Nathalie Nadaud-Albertini : Oui, car sur YouTube on trouve des extraits de films, de séries, d’émissions de TV, une grande partie des bandes annonces. Ces extraits fonctionnent comme des teasers. Et cela permet également de se renseigner, de commencer à se faire un avis avant de décider ou non de regarder en entier, que ce soit en visionnant les extraits ou en lisant les commentaires de ceux qui ont déjà vu le film, la série, l’émission en entier.

Depuis quelques années, de plus en plus d'individus ouvrent des comptes sur les sites Internet sur lesquels ils publient leurs propres vidéos. Les Youtubeurs, tels qu'on les appelle communément, entretiennent un lien de proximité avec leurs fans. Aujourd'hui, retrouve-t-on ce rapprochement entre la production et les spectateurs dans le cinéma ?

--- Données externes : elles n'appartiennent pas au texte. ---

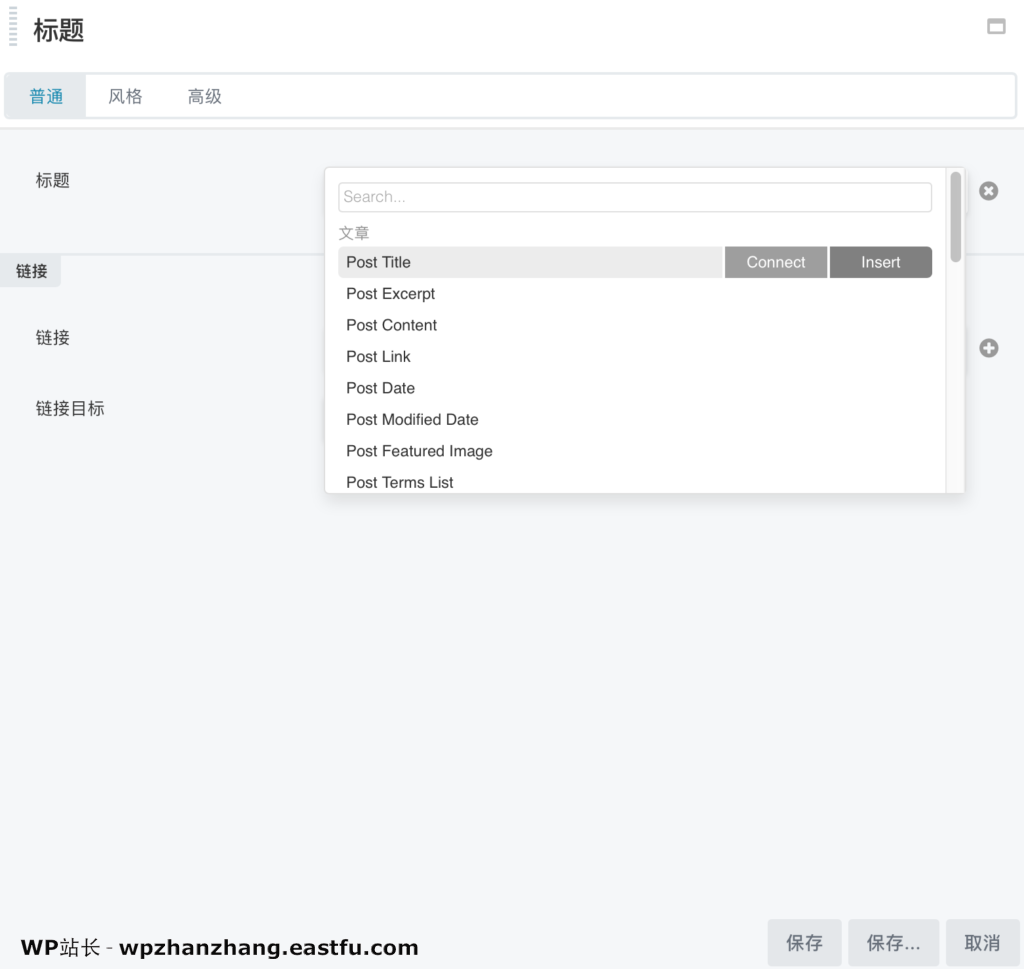Choose Post Featured Image field
Viewport: 1024px width, 969px height.
(x=420, y=451)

Oui. Jusqu’au début des années 2000, on proposait essentiellement aux spectateurs une œuvre selon un rapport vertical. C’est-à-dire que dans le processus de production on ne pensait pas à la réception des téléspectateurs qui, adhérant à l’œuvre, ont envie de se rapprocher des personnages et/ou des acteurs. On proposait tout au plus des interviews des acteurs dans des publications essentiellement consacrées au cinéma ou dans des supports de presse incluant une rubrique culture.

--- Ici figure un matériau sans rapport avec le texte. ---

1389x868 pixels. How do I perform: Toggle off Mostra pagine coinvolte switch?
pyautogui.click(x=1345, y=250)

Avec l’expansion des usages Internet, et notamment l’activité des Youtubeurs, on sait que les gens attendent davantage de proximité. De sorte que l’on s’efforce d’inscrire l’œuvre cinématographique dans un rapport horizontal avec les spectateurs, et ce, à travers différents dispositifs. Par exemple, à la fin d’un film, on mettra un bêtisier. Ou on inclura sur un DVD les coulisses, certaines prises qui ont dû être refaites à plusieurs reprises. Dans la même logique, les acteurs communiqueront plus sur eux-mêmes ainsi que sur la façon dont ils ont intimement vécu le tournage, abordé leur personnage voire la réception du film par la critique et/ou les spectateurs.

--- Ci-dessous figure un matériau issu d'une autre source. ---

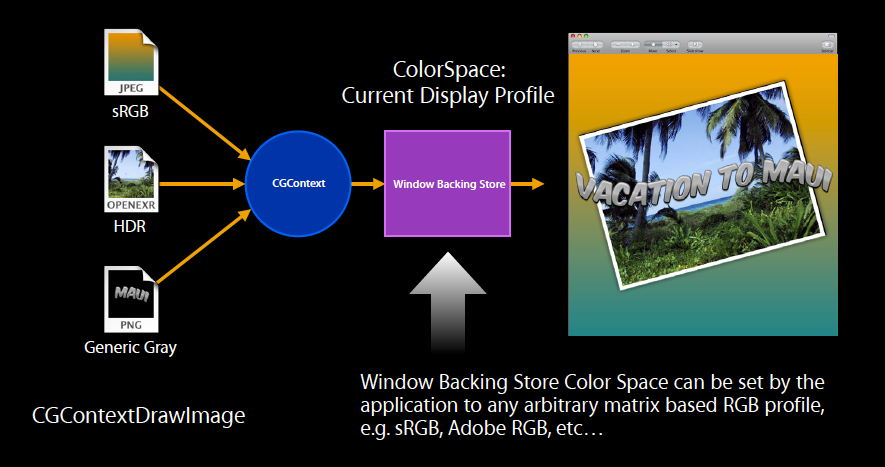Click the Next button in Preview toolbar
885x467 pixels.
tap(595, 44)

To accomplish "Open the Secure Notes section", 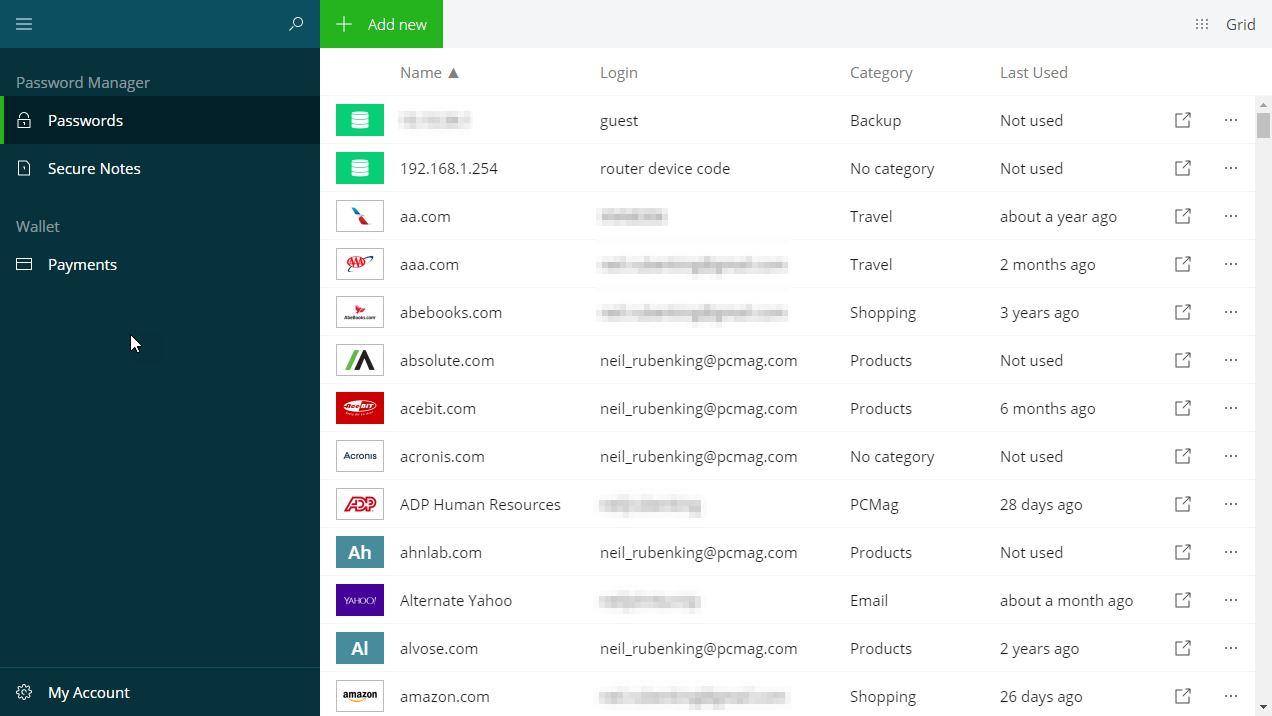I will tap(94, 168).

Autrement dit, actuellement, la production a compris que les spectateurs attendent que l’on rende le processus de production moins opaque et les acteurs plus accessibles. On a pris acte du fait que les spectateurs attendent qu’on les présente comme de « vrais gens » et non pas comme des êtres dont on se sent très éloigné. Bien sûr, entre les stars des années 30/40 qui étaient perçues comme des icônes, des êtres évoluant symboliquement en dehors du monde du commun des mortels et les acteurs des décennies qui ont suivi, il y a une grande différence, car plus on avance dans le temps plus on désacralise les acteurs.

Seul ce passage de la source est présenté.